INSTRUCTIONS FOR THE TASK
Can you copy the listing below line for line, leaving out the pictures?

Entries for locating text and elements
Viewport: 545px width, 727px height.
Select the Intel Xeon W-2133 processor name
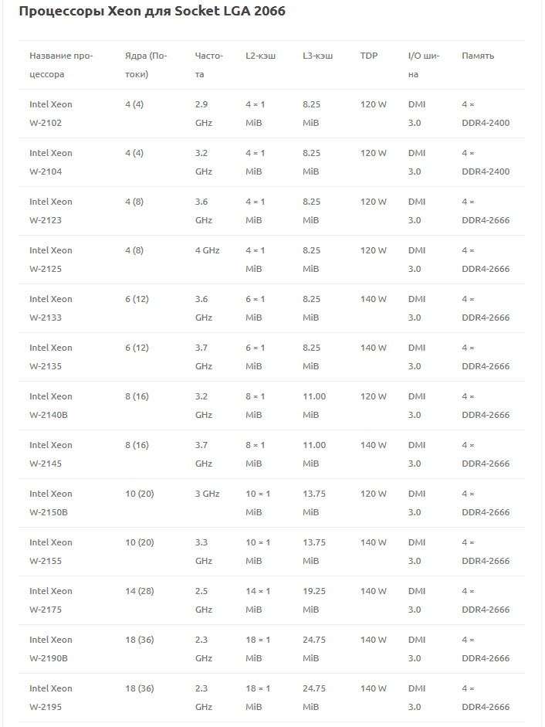click(51, 308)
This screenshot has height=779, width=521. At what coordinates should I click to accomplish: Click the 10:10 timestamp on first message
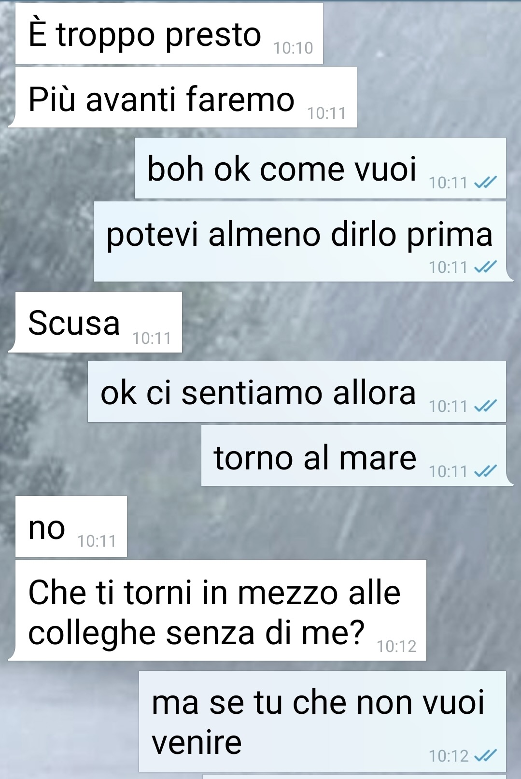pos(293,48)
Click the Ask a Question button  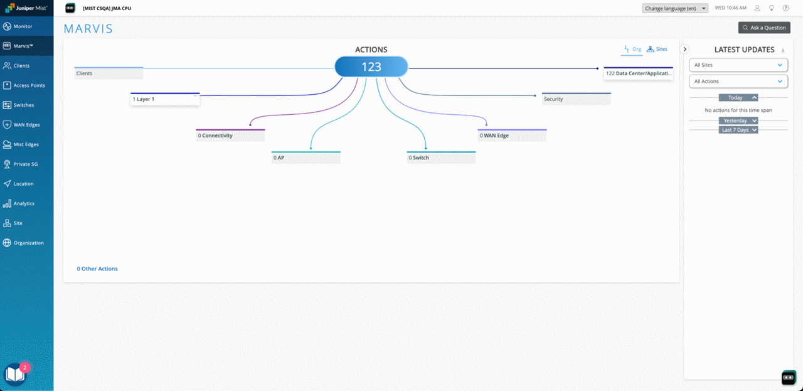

SOLVED EXERCISE
Viewport: 545px width, 727px height.
Select the Intel Xeon W-2133 processor name
click(51, 308)
This screenshot has height=779, width=521. At what coordinates should I click to accomplish: Click the 10:10 timestamp on first message
pos(293,48)
Click the Ask a Question button  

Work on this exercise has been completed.